Switch to the root user.

su -

OR

sudo su -

Install Java

Apache Hadoop requires Java version 8 only. So, you can choose to install either OpenJDK or Oracle JDK.

READ: How To Install Oracle Java on CentOS 7 / RHEL 7

READ: How To Install Oracle Java on Ubuntu 18.04

READ: How To Install Oracle Java on Debian 9

Here, for this demo, I will be installing OpenJDK 8.

### CentOS 7 / RHEL 7 ###

# yum -y install java-1.8.0-openjdk wget

### Ubuntu 18.04 / 16.04 & Debian 9 ###

# apt update 
# apt install -y openjdk-8-jdk wget

Check the Java version.

# java -version

Output:

openjdk version "1.8.0_212"
OpenJDK Runtime Environment (build 1.8.0_212-b04)
OpenJDK 64-Bit Server VM (build 25.212-b04, mixed mode)

Create Hadoop user & Enable Passwordless Authentication

It is recommended to create a regular user to configure and run Apache Hadoop. So, create a user named hadoop and set a password.

# useradd -m -d /home/hadoop -s /bin/bash hadoop

# passwd hadoop

Once you created a user, configure passwordless ssh to the local system. Create an ssh key using the following commands.

# su - hadoop

$ ssh-keygen

$ cat ~/.ssh/id_rsa.pub >> ~/.ssh/authorized_keys

$ chmod 600 ~/.ssh/authorized_keys

Verify the passwordless communication to the local system.
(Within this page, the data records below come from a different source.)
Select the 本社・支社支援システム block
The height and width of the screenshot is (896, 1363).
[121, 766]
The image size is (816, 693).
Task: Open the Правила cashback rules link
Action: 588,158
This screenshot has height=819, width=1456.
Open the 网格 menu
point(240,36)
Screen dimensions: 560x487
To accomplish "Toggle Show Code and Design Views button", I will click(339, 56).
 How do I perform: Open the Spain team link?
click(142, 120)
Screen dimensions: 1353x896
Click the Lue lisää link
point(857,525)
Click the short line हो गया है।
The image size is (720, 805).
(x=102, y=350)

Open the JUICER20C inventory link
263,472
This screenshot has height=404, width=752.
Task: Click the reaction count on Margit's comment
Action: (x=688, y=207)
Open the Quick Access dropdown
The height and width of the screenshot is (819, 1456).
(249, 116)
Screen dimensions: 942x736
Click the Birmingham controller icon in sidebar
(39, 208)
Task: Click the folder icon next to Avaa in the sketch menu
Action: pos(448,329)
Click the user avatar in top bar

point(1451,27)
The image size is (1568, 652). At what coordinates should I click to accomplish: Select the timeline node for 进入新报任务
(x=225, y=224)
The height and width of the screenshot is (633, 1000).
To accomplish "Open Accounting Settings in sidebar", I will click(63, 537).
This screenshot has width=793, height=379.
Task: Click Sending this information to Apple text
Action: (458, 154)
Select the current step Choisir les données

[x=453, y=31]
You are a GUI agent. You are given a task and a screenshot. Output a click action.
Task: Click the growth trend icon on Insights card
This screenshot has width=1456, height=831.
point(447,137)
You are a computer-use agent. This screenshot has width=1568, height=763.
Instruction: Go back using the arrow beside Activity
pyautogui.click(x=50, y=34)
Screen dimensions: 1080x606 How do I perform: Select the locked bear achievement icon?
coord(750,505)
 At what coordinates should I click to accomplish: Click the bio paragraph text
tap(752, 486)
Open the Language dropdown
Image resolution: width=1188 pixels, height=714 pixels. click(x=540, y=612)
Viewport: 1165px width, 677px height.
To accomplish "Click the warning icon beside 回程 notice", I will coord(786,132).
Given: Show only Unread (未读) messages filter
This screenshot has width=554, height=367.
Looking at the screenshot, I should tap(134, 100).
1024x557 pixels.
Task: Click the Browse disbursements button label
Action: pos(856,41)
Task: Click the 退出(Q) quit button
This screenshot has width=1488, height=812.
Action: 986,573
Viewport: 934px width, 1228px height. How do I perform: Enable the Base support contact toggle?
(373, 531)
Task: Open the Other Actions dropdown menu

If you are doing ssh for the first time, type yes to add RSA keys to known hosts.

$ ssh 127.0.0.1

Install Apache Hadoop

Download Hadoop

You can visit Apache Hadoop page to download the latest Hadoop package, or you can issue the following command in terminal to download Hadoop v3.2.0.

$ wget https://www-us.apache.org/dist/hadoop/common/stable/hadoop-3.2.0.tar.gz

$ tar -zxvf hadoop-3.2.0.tar.gz 

$ mv hadoop-3.2.0 hadoop

Install Hadoop

Hadoop supports three modes of clusters

  1. Local (Standalone) Mode – It runs as a single java process.
  2. Pseudo-Distributed Mode – Each Hadoop daemon runs in a separate process.
  3. Fully Distributed Mode – It is an actual multinode cluster ranging from few nodes to extremely large cluster.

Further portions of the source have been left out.